HANYA
MAMPU BERONANI FIKIRAN
)*Ali
Ahsan
kaum muda sepertiku yang seharusnya dapat berbuat banyak
untuk negeri ini ternyata hanya menjadi onak dalam duri saja. Keseharianku yang
hanya membaca buku, merenung dan ngobrol tak jelas tanpa mengeluarkan sebuah
solusi dan aksi nyata bagi masyarakat terasa sangat rugi. Percuma saja aku
banyak membaca buku dan memiliki impian segudang jikalau saat ini aku hanya berdiam
diri dan mengkritik kinerja pemerintah.
Di kalanganku mungkin tak asing dengan istilah golongan kiri,
namun menurutku golongan kiri yang kumaksudkan adalah mereka bergerak sendiri
dengan membenarkan sistem menurut mereka dan itu memang nyata dilakukanya.

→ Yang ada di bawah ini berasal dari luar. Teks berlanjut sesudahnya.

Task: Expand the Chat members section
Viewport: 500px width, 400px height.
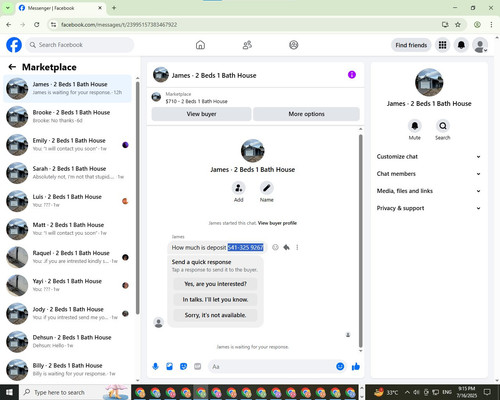Action: click(429, 174)
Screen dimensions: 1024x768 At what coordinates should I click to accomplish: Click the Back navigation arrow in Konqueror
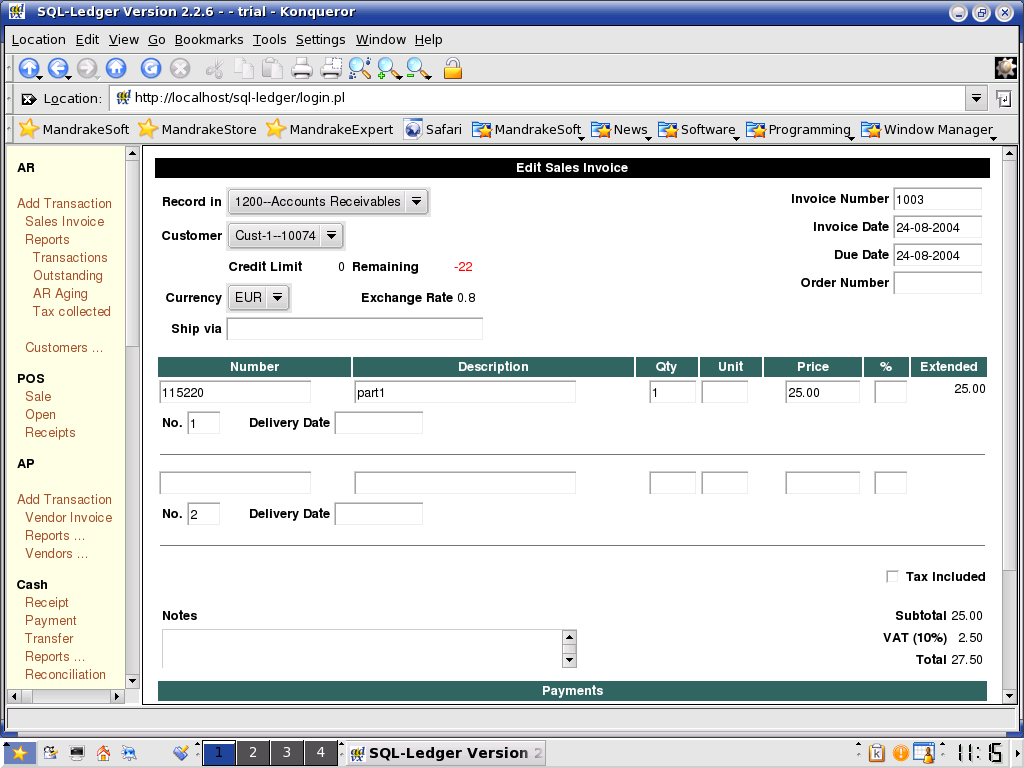[x=57, y=68]
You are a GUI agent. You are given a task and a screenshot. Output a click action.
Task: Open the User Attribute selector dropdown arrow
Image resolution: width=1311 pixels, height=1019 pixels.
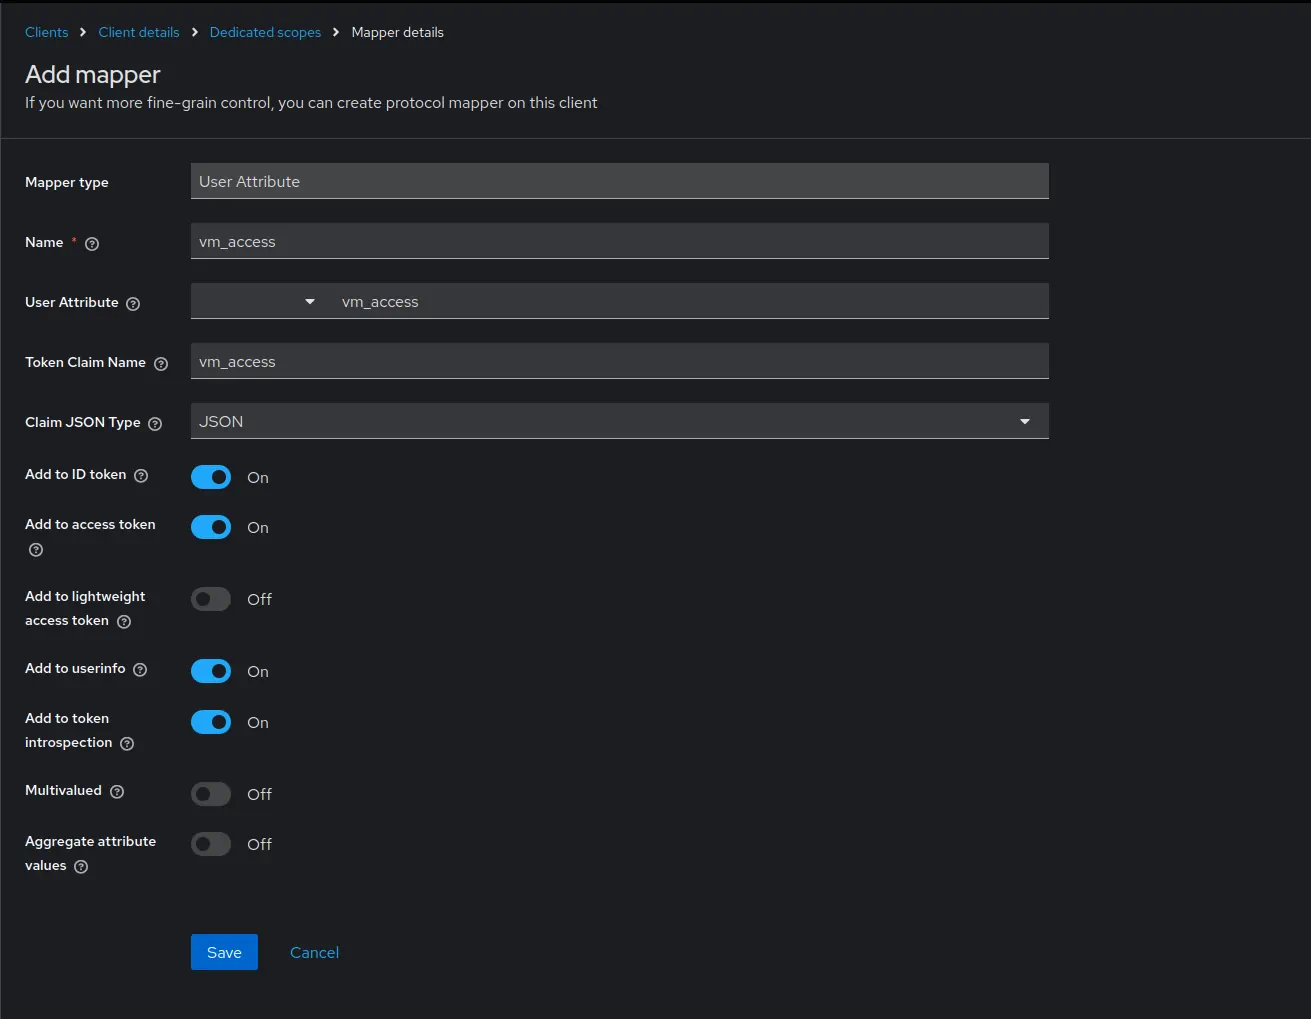[309, 301]
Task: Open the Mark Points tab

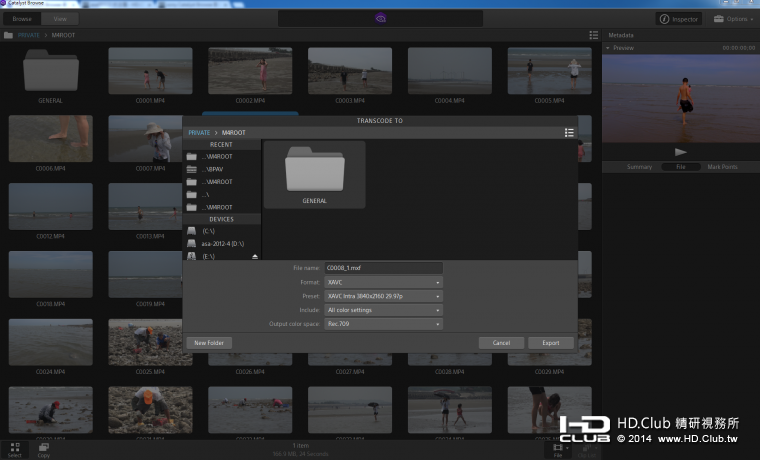Action: pos(722,167)
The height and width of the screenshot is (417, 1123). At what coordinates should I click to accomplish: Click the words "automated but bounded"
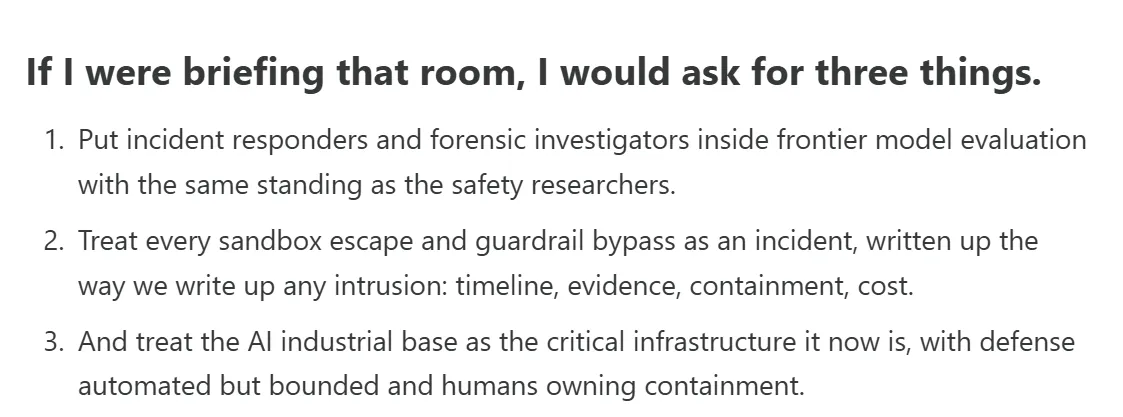coord(228,387)
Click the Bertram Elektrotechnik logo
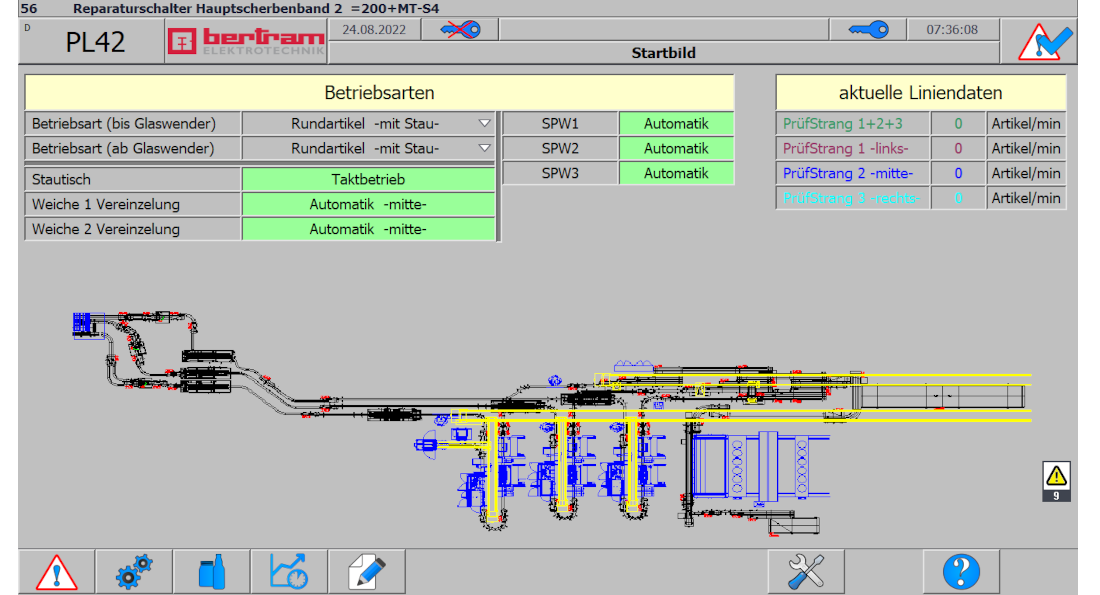Viewport: 1100px width, 595px height. tap(246, 42)
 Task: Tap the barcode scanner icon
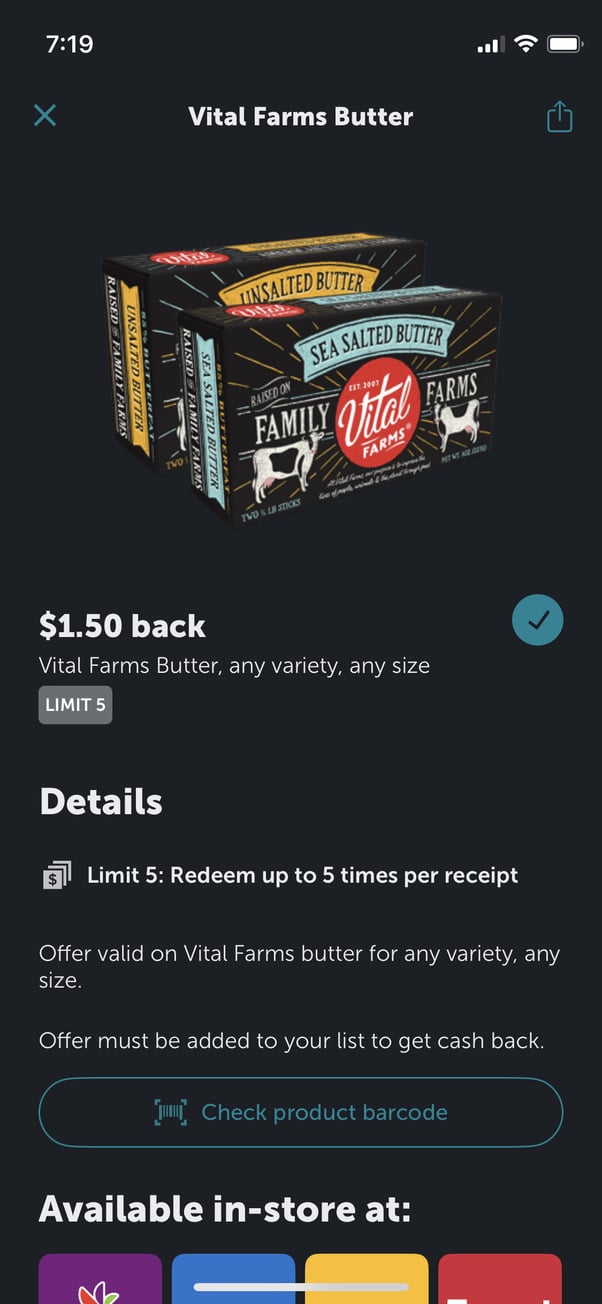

Bukan hanya bersuara tanpa landasan yang ujung-ujungnya hanya seperti burung
beo di dalam kandang. Di rentang waktu yang terjal dan memburai di masa mudaku
ini, aku mencoba untuk mencari solusi di tengah-tengah permasalahan masyarakat
sekitarku. Ide dan keinginan yang belum membeku ini aku harapkan dapat
bermanfaat bagi sesama. Aku tak ingin keinginanku ini hanya sebatas onani
fikiran semata.
Kembali ke golongan kiri, aku mengenal Tan Malaka, Hitler,
Lenin, Munir dan Wiji Thukul. Mereka sering di sebut sebagai orang-orang kiri
pada zamanya. Namun yang kuketahui mereka bergerak atas dasar kemauan yang
memang didasarkan pada ketimpangan sosial ekonomi dan politik zamanya. Dalam
hati aku bukan bermaksud untuk meniru mereka, aku sadar bahwa Ali hanya akan menjadi
Ali, apapun yang kuperbuat dan kufikirkan hanyalah dasar dari niatku. Pemikiran
mereka hanya membuatku sadar bahwa kaum muda sepertiku memang seharusnya
bergerak untuk menata masyarakat yang adil dan sejahtera serta jauh dari
ketimpangan yang ada saat ini.
Ketidakmampuanku yang entah mengapa tak biarkan untuk segera
pergi dari benak ini membuatku menjadi malas untuk bertindak terjun ke
masyarakat langsung. Percuma saja aku mengenyam pendidikan yang tinggi jikalau
aku mengabaikan kondisi masyarakat terutama petani, nelayan dan pedagang kecil
yang hidupnya serba kecukupan jauh dari kata normal. Pendidikan dan hak
bersuarapun rasa-rasa memang jauh dari benak mereka, para klas borjuis yang
cenderung di hargai dan omonganya di dengarkan membuat posisi kaum proletar
seperti mereka di tengah-tengah masyarakat menjadi terhimpit dan semakin
tenggelam dalam hal demokrasi.
Pendidikanku hanya kumanfaatkan untuk nampang gengsi di
masyarakat, banyak buku yang telah kubaca hanya kupergunakan untuk membungkam
mulut orang-orang yang tak kukehendaki menjatuhkan kepribadianku semata. Apakah
ini yang kulakukan selam ini! Secara sadar memang hal ini telah kulakukan, ilmu
dan pengalaman hidup yang kudapatkan selama ini telah kupergunakan dengan tidak
semestinya. Aku bangga pada para aktivis era dulu yang rela berkorban
menggadaikan segalanya demi keadilan sosial masyarakat yang memang ia
perjuangkan dengan konsisten. Mereka hanya membutuhkan satu –harga diri.
Kaum muda yang hanya pandai berwacana sepertiku memang
seharusnya tak dilahirkan di bumi ini, aku tak bisa apa-apa dengan ide yang
kupunya. Yang kuperbuat hanya opini-opini semata tanpa adanya wujud yang pasti.
Selama ini aku hanya mengalami kecelakaan berfikir, idealisme yang
kupertahankan tak dapat merubah dan memberi manfaat masyarakat.
Betapa
ruginya aku menjadi pemuda, rugi sekali aku menjadi mahasiswa.